In the past few years there’s been a significant decrease in students attending Bellows Free Academy (BFA), and some classes are feeling the affect more than others. Visual art classes in particular are greatly impacted.
In the 2015 school year, there were 987 students enrolled at BFA; as of October 2017 there are 845 students at BFA, according to Kelly Hirss, BFA Registrar.
“We’ve gone from four art teachers to three in the past couple of years, so it’s affected our teacher (staffing) for sure. Like Miss Bedard lost her job a couple years ago because we didn’t have the numbers,” Dee Christie, head of the Art department said.
However, not all areas of the Art department have gotten smaller.
¨My piano labs have been very full, which is a great thing,¨ Armand Messier, teacher of choral music and piano classes at BFA, said.
Why should students participate in the arts, one might ask.
Numerous national studies have shown that learning to play and playing an instrument can be beneficial in many ways, including academics
One Berkeley College article mentions a study conducted by Brian Wandell on students taught to play an instrument; “He [Wandell] found that students ages 7 to 12 who received more musical training in the first year of the study showed greater improvements in reading fluency over the next two years.”
While the number of young piano students remains constant, there is a noticeable lack of new choir students.
¨In chorus classes, my numbers have been a little bit higher than last year but roughly they´ve stayed the same. The last three years generally numbers have been down,¨ Messier said.
According to US News statistics, there are currently more seniors at BFA than freshmen.
“Our numbers in our actual classes aren’t smaller, we just have less teachers. So we’re still teaching the same numbers in classes but the more kids the better I think,” Christie said.

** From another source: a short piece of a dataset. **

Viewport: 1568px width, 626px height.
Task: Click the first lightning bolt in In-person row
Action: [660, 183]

There had previously been four visual arts teachers, but only two in the music department. Perhaps this is part of the reason some classes are feeling the effects of low overall student enrollment more than others.
¨I do think that the overall numbers at BFA is the number one contributor of less people in the arts,¨ Messier said.

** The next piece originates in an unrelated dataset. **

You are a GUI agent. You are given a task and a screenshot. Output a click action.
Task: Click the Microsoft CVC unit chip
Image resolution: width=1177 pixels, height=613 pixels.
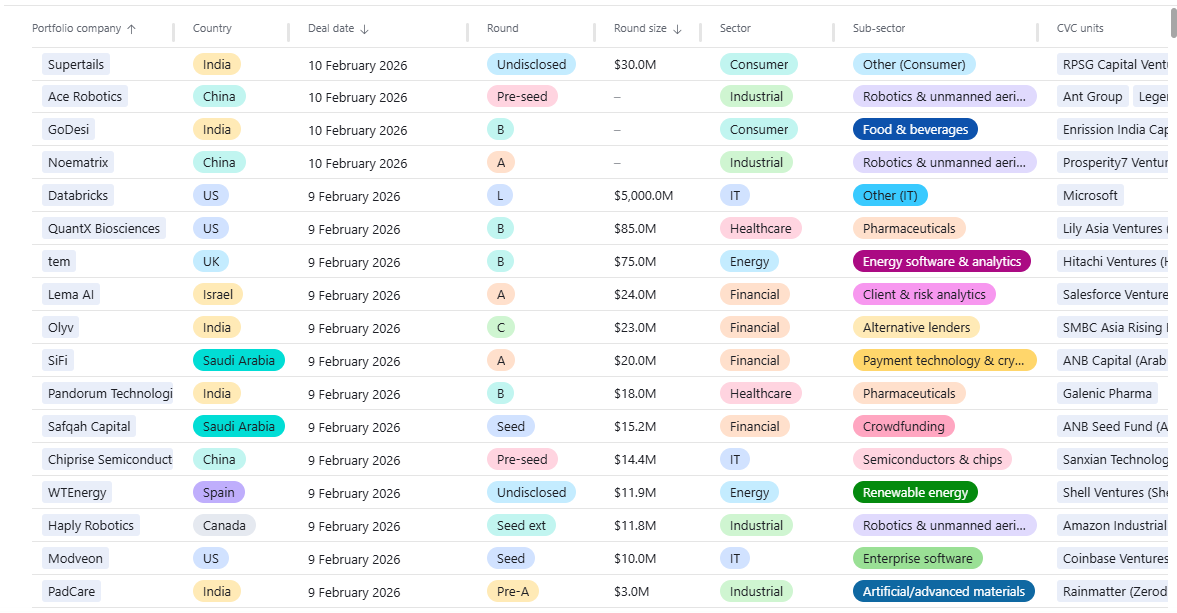tap(1090, 196)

While some classes have indeed endured some low numbers, others continue to grow. In fact last year orchestra only had three students; and this year there are nine.
More and more sending schools have begun incorporating new programs such as Project Based Learning. PBL requires students to take a variety of classes such as art and music. Students rotate through different subjects every six to eight weeks.
¨They [feeding schools] have a great program to introduce students to the arts and hopefully that, with the combination of coming up here with all the great offers we have, they´ll find some interest,¨ Messier said.
Abigail Simmons (‘18) has participated in drama, regular choir and chamber choir. She feels that current BFA students can inspire younger students to join choir in particular.
“We go to sending schools and perform a bit, to see if we can try and get people interested in our programs,” Simmons said.
Because of the overall decline in enrollment, BFA has done much to recruit students in general. It has proven to be crucial that sending school students are exposed to the arts early on, and can be inspired to join the BFA arts programs down the road.
¨What I did was I went down to the sending schools are started recruiting, like going to schools, playing for them, talking to them about BFA and trying to get those numbers up,¨ Messier said.
Being exposed to the arts at an early age has provided opportunities for some younger students to pursue an enjoyable activity out of their comfort zone, that the student might not otherwise choose.
Each class at BFA has a different take away. Visual arts help with self expression as well as reducing stress. Choir and athletics can teach students teamwork. Drama can pull kids out of their comfort zone and into the spotlight. Despite any trend toward downward enrollment, the dedicated staff will continue to recruit younger students to keep this balanced set of offerings thriving.